Hoy he salido a comprar. La tarde cálida reclamaba dejarse acariciar por la brisa en el rostro, respirar, observar los tonos rosados y anaranjados del día que tocaba a su fin. Un coche de la policía ha pasado a mi lado y he pensado que si quisieran podrían pararme y multarme, puesto que era mi barbilla la que iba cubierta. Mi nariz estaba muy ocupada oxigenándose. Y me ha entrado la risa al pensar que al día siguiente a la misma hora iba a ser perfectamente legal que mi rostro estuviese descubierto. Es decir, el virus no ha cambiado. Ni yo, ni las personas con las que me cruzo. Tengo las mismas probabilidades de contagiarme en un lapso de veinticuatro horas. Lo único que ha cambiado es la decisión arbitraria de los caciques de turno respecto a qué derechos tengo y cuándo puedo ejercitarlos. Y como soy esclava de la desinformación, a estas alturas sigo sin saber cuál de los bandazos a los que nos someten es el adecuado. Si tiene sentido coartarnos, si no lo tiene… Y por si acaso, me subo la mascarilla al compás de las sirenas. Por si acaso. Y en el supermercado guardo prudente distancia con el consumidor que me precede. Por si acaso. Pero no puedo evitar abrazar a mis amigas, o desinhibirme en una terraza con una caña delante. Incoherencias. Desinformación.

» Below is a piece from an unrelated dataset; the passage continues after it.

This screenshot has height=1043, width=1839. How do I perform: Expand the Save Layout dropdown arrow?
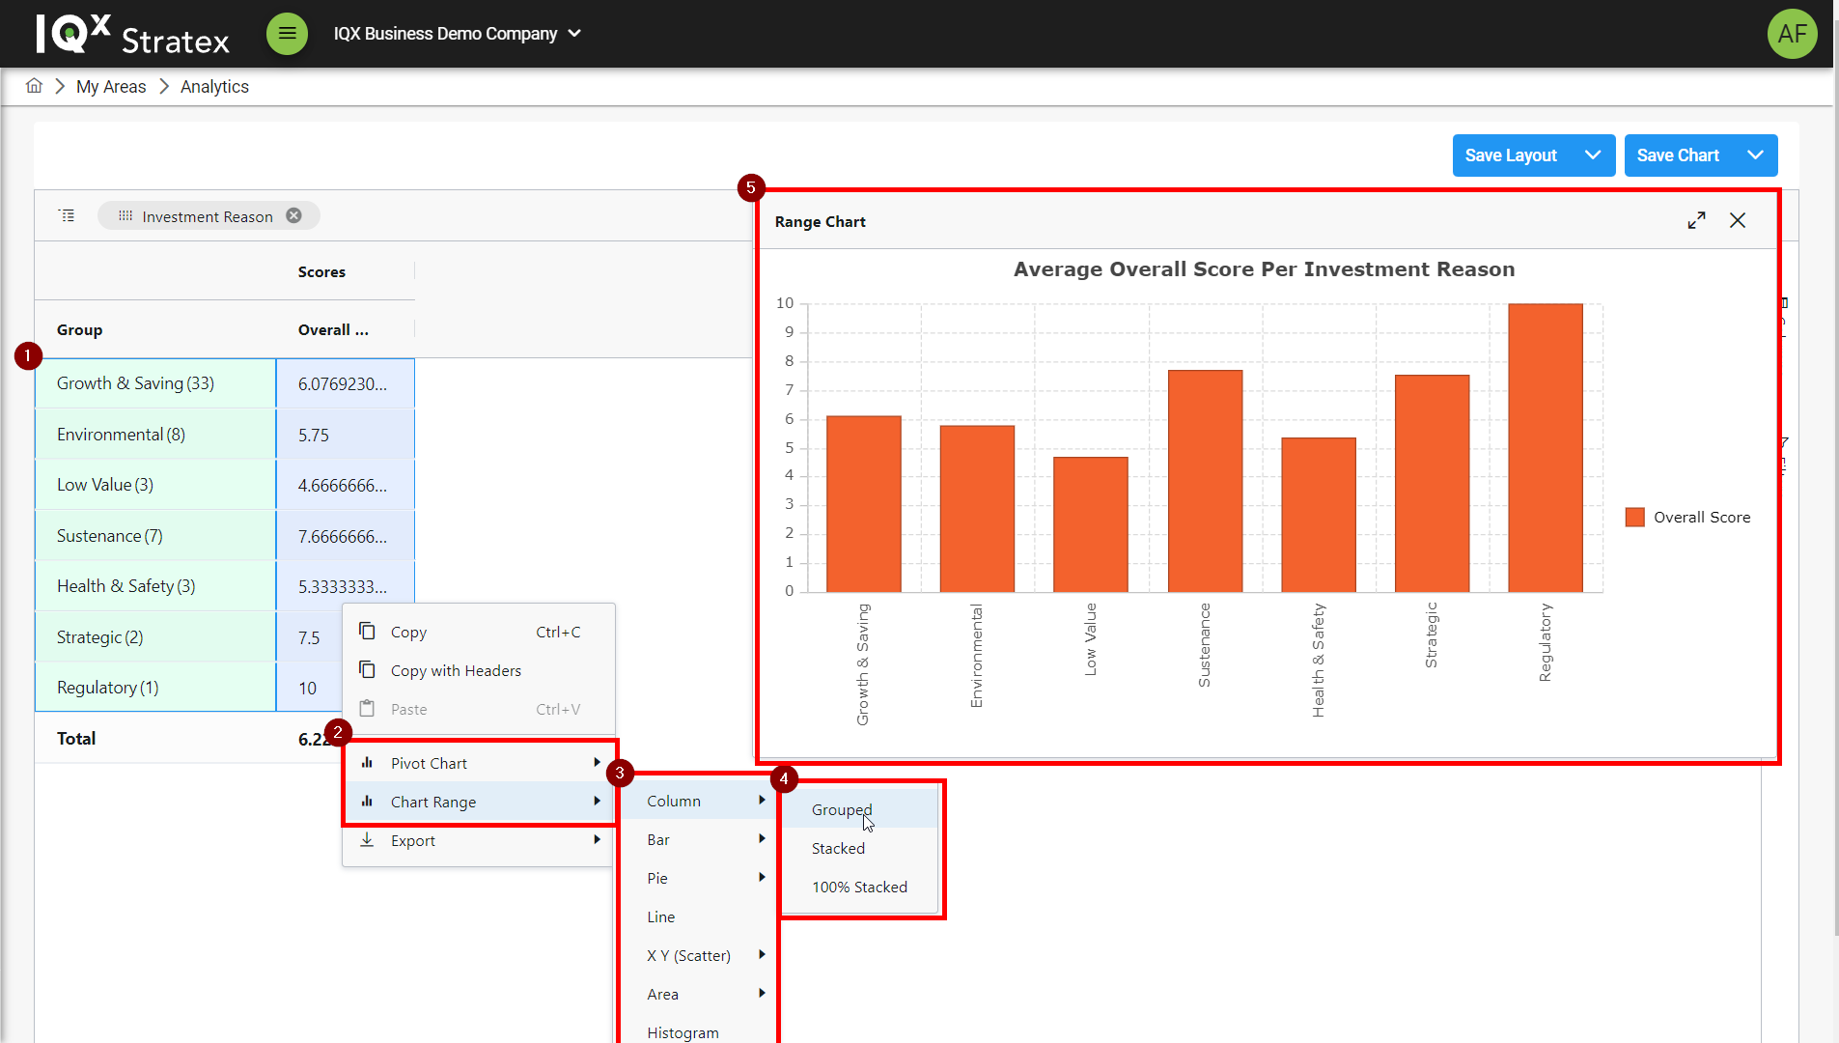[1593, 155]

Estamos dejando que la clase política nos subyugue hasta ese punto. Nos tienen perdidos, dispersos, sin criterio claro. Por lo menos a mí me ocurre. Tal vez sea porque tengo en mi entorno a personas vulnerables, y considero que los experimentos mejor con gaseosa. Mujer prevenida vale por dos.

El corolario, no obstante, por lo menos el que yo extraigo, es el siguiente: somos marionetas bailando al son que nos marcan. Dejamos que jueguen con nuestros derechos fundamentales, e inherentes al ser humano, por lo menos tal y como yo los entiendo: nos marean con nuestro derecho de reunión, de expresión, y un largo etcétera. Un día somos proscritos y al siguiente ciudadanos de pro. Sin justificación o razón alguna. Pero luego nadie se sorprende cuando parece que no tienen potestad para hacer lo mismo con otras cuestiones. Que levante la mano quien siga sin resignarse a pagar esas desorbitadas facturas de la luz.

Nos dejamos mangonear. Es así de simple y de patético.

Dicen que son veintiún días los que dura el biorritmo emocional. Tres semanas es lo único que necesita nuestro cerebro para adquirir un hábito. Y entonces yo me pregunto. ¿Cómo nos funciona la mente tras tantos años de servilismo y sumisión? Que ya no son cuarenta, como marca la Constitución; ni los otros cuarenta anteriores. Que continuamos rebobinando y son muchos más. Son todos, son demasiados.

Y aun así el remusguillo de la inconformidad no nos abandona. Sentimos que las cosas no marchan bien. Algunos de manera abstracta; otros concretamos más y le ponemos nombre y apellido a algunos de los males que nos envenenan. Pero todos, o casi, sentimos que las cosas no son como deberían. En la conciencia de cada uno queda el saber qué hacemos al respecto. Porque si ni en veintiún días, ni semanas, ni años, ni lustros hemos claudicado, por algo será.